Search code examples
pythonrandomdistinct-values

How to generate list of unique random floats in Python


I know that there are easy ways to generate lists of unique random integers (e.g. random.sample(range(1, 100), 10)).

I wonder whether there is some better way of generating a list of unique random floats, apart from writing a function that acts like a range, but accepts floats like this:

import random

def float_range(start, stop, step):
    vals = []
    i = 0
    current_val = start
    while current_val < stop:
        vals.append(current_val)
        i += 1
        current_val = start + i * step
    return vals

unique_floats = random.sample(float_range(0, 2, 0.2), 3)

Is there a better way to do this?


Solution

  • Answer

    One easy way is to keep a set of all random values seen so far and reselect if there is a repeat:

    import random
    
    def sample_floats(low, high, k=1):
        """ Return a k-length list of unique random floats
            in the range of low <= x <= high
        """
        result = []
        seen = set()
        for i in range(k):
            x = random.uniform(low, high)
            while x in seen:
                x = random.uniform(low, high)
            seen.add(x)
            result.append(x)
        return result
    

    Notes

    • This technique is how Python's own random.sample() is implemented.

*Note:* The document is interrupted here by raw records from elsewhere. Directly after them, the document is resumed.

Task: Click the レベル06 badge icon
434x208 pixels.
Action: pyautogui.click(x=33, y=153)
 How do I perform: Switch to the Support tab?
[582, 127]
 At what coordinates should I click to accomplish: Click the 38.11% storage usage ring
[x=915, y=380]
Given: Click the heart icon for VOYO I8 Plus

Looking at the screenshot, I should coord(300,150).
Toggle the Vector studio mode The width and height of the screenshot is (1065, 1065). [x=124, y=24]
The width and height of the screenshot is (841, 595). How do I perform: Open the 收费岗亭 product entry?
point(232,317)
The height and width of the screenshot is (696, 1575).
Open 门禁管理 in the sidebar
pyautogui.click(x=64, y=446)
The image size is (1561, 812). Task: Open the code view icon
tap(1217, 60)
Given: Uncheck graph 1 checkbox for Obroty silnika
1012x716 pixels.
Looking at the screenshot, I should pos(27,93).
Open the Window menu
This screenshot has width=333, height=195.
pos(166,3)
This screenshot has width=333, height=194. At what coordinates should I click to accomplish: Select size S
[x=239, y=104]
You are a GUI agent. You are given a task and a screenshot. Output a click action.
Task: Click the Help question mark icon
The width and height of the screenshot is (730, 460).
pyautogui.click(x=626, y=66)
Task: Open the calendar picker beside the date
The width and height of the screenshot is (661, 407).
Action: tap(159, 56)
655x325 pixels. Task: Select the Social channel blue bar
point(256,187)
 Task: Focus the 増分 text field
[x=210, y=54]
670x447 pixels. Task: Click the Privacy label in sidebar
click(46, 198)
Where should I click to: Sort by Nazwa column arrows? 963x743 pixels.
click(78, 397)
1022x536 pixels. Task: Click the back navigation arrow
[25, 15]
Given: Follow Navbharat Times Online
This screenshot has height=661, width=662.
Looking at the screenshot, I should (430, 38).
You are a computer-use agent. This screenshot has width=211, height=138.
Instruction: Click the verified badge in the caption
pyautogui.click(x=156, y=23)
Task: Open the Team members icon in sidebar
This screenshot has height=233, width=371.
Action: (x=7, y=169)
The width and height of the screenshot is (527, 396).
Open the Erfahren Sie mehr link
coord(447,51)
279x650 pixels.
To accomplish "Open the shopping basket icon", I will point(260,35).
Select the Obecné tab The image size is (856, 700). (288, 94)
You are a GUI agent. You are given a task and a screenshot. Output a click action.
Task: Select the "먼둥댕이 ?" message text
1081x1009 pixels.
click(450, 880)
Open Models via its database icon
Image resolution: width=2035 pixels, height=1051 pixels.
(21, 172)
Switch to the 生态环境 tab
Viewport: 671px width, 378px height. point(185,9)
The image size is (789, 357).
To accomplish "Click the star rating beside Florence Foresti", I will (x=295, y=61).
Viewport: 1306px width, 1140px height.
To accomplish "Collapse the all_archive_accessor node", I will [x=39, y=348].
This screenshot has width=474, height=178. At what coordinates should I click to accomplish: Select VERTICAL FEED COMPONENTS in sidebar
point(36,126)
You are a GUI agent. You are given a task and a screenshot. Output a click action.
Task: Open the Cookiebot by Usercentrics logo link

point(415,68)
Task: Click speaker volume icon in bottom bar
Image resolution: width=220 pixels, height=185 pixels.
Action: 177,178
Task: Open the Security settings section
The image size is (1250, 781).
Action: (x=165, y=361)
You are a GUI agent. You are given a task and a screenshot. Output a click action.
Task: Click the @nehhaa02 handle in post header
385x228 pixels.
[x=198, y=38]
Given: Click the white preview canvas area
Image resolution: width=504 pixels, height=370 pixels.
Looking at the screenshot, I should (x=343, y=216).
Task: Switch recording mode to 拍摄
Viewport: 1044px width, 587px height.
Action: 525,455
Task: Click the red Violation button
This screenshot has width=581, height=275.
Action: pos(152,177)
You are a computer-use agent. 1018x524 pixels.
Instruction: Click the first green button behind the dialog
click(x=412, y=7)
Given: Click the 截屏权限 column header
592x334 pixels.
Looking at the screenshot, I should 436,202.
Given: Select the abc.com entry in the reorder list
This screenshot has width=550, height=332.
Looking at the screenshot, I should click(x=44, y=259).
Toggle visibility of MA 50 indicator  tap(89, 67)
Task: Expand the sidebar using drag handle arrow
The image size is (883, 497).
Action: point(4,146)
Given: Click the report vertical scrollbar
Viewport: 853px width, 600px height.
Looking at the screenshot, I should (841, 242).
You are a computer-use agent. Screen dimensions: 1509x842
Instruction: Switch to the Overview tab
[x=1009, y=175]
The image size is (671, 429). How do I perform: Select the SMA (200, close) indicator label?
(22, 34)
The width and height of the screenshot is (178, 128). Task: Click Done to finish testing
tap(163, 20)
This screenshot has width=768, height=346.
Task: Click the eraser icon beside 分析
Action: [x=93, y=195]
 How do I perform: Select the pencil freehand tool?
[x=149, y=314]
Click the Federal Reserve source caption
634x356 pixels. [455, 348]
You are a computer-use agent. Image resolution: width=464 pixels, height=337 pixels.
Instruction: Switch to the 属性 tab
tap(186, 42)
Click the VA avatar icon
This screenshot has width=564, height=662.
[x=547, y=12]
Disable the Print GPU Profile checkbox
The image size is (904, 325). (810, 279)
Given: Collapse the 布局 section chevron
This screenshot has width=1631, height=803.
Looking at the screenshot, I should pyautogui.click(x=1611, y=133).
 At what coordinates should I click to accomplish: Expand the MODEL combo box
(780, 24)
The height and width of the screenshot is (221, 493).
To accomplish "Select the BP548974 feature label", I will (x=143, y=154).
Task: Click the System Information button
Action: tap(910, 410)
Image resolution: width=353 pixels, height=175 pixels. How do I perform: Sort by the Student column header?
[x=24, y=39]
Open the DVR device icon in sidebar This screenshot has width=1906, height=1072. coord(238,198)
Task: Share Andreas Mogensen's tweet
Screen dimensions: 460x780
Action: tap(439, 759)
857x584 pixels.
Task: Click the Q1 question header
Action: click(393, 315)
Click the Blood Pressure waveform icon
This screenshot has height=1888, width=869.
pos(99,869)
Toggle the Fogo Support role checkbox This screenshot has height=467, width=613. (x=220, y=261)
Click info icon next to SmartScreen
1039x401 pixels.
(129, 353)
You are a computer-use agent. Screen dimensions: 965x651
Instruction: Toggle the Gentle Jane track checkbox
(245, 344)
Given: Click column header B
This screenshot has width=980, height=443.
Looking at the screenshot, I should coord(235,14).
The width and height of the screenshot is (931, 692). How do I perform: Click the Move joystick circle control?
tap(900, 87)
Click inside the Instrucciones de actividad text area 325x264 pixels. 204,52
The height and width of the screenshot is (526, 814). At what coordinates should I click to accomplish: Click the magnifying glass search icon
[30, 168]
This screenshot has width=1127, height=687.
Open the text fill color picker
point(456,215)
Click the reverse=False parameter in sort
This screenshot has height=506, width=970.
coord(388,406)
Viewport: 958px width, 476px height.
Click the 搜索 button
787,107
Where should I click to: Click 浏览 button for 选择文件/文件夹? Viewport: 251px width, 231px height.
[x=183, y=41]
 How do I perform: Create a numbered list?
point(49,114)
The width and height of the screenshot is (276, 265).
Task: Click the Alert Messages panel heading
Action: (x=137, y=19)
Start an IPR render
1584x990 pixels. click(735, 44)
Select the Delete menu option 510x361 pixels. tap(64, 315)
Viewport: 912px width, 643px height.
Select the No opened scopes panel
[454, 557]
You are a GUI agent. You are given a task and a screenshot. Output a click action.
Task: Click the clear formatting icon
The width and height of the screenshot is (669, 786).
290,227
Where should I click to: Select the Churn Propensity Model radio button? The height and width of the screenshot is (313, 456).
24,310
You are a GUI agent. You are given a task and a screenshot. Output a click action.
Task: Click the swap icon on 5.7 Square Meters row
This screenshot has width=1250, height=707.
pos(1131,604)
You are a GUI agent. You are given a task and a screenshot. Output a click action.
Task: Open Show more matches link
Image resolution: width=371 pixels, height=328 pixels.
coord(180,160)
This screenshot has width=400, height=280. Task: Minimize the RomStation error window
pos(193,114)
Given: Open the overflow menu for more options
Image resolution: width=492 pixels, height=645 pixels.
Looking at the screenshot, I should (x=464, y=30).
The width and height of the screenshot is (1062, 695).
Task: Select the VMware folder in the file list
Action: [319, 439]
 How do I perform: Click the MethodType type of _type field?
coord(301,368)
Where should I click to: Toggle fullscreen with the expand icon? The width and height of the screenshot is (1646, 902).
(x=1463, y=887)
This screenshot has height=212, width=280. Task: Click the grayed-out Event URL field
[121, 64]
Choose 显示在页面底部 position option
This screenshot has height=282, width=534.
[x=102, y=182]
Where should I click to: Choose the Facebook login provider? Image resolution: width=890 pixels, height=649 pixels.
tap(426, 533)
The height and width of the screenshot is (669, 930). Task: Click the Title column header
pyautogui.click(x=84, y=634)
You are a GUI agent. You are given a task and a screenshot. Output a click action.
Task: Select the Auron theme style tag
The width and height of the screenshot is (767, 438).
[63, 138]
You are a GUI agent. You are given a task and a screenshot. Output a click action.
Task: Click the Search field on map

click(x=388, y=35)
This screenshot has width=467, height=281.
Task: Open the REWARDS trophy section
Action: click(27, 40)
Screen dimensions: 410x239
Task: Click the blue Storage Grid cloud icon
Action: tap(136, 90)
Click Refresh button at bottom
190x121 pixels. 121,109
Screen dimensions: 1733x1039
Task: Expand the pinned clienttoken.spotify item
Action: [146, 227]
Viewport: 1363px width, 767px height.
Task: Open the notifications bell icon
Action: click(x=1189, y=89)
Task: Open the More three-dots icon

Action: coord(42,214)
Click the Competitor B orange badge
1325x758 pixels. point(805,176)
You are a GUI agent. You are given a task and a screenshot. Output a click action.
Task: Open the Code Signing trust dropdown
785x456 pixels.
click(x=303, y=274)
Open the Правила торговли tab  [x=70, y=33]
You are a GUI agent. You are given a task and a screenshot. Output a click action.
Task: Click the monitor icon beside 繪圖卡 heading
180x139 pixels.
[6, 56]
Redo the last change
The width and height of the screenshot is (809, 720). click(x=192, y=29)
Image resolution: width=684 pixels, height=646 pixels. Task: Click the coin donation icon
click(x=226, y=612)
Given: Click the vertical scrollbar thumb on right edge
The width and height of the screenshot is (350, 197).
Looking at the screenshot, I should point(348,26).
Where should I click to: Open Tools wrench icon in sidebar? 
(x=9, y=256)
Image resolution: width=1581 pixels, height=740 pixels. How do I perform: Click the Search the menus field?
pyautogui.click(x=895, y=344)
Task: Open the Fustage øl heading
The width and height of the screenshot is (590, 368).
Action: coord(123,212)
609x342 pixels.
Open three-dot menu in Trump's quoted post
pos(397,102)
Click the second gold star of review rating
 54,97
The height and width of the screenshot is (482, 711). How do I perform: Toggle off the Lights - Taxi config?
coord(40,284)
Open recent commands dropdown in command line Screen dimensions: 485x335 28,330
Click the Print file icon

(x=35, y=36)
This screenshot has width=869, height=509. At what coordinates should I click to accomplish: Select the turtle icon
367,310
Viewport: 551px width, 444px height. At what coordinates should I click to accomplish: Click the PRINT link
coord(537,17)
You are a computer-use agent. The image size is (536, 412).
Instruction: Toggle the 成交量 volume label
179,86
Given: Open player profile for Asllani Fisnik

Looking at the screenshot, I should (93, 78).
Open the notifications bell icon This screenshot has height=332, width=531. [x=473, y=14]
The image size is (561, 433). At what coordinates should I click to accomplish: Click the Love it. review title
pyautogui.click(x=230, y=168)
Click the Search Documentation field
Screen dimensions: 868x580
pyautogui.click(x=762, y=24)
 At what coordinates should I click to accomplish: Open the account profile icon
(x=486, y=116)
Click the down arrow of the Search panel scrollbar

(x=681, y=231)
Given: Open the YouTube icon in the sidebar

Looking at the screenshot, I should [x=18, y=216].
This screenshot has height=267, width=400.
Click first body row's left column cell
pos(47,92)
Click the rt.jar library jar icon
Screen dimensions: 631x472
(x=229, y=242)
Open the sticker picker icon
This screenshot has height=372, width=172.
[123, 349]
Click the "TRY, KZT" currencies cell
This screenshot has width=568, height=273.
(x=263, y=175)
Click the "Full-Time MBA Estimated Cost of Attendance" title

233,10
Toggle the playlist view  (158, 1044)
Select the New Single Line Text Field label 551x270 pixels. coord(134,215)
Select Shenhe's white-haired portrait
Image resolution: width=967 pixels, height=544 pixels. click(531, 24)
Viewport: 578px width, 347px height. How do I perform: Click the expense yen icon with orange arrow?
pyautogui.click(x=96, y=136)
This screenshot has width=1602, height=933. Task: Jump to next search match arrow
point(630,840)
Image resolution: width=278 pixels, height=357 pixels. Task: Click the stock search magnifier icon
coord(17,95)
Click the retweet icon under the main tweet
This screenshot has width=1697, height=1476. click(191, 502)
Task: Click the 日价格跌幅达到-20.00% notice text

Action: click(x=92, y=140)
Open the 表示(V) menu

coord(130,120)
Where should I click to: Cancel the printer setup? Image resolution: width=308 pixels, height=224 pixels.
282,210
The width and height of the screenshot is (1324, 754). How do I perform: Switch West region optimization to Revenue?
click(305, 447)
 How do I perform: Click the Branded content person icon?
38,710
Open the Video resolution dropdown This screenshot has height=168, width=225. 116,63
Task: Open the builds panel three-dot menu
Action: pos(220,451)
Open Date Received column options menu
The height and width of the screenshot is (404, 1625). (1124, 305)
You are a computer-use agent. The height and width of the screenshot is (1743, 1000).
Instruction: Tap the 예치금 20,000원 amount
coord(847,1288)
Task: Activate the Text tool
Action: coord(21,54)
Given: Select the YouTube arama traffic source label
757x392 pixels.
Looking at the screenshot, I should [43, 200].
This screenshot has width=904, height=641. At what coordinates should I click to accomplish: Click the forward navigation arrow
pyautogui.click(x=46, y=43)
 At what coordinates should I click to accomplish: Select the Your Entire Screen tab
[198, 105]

    • The function uses a set to track previous selections because searching a set is O(1) while searching a list is O(n).

    • Computing the probability of a duplicate selection is equivalent to the famous Birthday Problem.

    • Given 2**53 distinct possible values from random(), duplicates are infrequent. On average, you can expect a duplicate float at about 120,000,000 samples.

    Variant: Limited float range

    If the population is limited to just a range of evenly spaced floats, then it is possible to use random.sample() directly. The only requirement is that the population be a Sequence:

    from __future__ import division
    from collections import Sequence
    
    class FRange(Sequence):
        """ Lazily evaluated floating point range of evenly spaced floats
            (inclusive at both ends)
    
            >>> list(FRange(low=10, high=20, num_points=5))
            [10.0, 12.5, 15.0, 17.5, 20.0]
    
        """
        def __init__(self, low, high, num_points):
            self.low = low
            self.high = high
            self.num_points = num_points
    
        def __len__(self):
            return self.num_points
    
        def __getitem__(self, index):
            if index < 0:
                index += len(self)
            if index < 0 or index >= len(self):
                raise IndexError('Out of range')
            p = index / (self.num_points - 1)
            return self.low * (1.0 - p) + self.high * p
    

    Here is a example of choosing ten random samples without replacement from a range of 41 evenly spaced floats from 10.0 to 20.0.

    >>> import random
    >>> random.sample(FRange(low=10.0, high=20.0, num_points=41), k=10)
    [13.25, 12.0, 15.25, 18.5, 19.75, 12.25, 15.75, 18.75, 13.0, 17.75]